Who knows, maybe I’ll luck out at one of the countless tech events organized in Montreal, such as the BarCamps, etc.

Release: WPhone 1.0.0

See, I told you I wasn’t all there today…

I guess it takes a nasty fever for me to have forgotten to mention that Doug Stewart, Viper007Bond and I have jointly released the first version of WPhone last night, a plugin to bring the WordPress Administration to the world of mobile and accessibility devices.

The project was, originally, in response to a challenge sent to the wp-hackers mailing list, but our take on it actually goes beyond the original parameters by trying to support full universal access instead.

We’re now in the debug phase, since we’ve never actually had the chance to preview the souped up iPhone/iPod mode of our interface, but we’re hoping to be in a much better place on this front by the end of the weekend.

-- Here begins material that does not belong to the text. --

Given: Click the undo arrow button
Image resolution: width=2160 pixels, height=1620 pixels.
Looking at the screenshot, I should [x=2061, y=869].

The lightweight version of the interface, used for all non-WebKit browsers, is a lot more stable and seems to work like a charm on even my feature-deficient Motorola v551 (pre-RAZR, less RAM, about the same browser).

Release: Moostick 1.0

Moostick is my take on a Mootools-powered, unobtrusive, Javascript news ticker library.

Moostick will take in any type of <li> container (<ul>, <ol>…) and turn it into an animated news ticker, fading between each entry at a set interval.

This project is an experiment in mootoology. Quite arguably over-engineered for its core purpose, I use it to hone my MooTools skills while trying to still provide a fun and stable tool for others to use.

The unobtrusiveness aspect of the project is key in keeping the content accessible when pages are loaded without Javascript and/or CSS, whether by users or machines, and is one of Moostick’s top goals.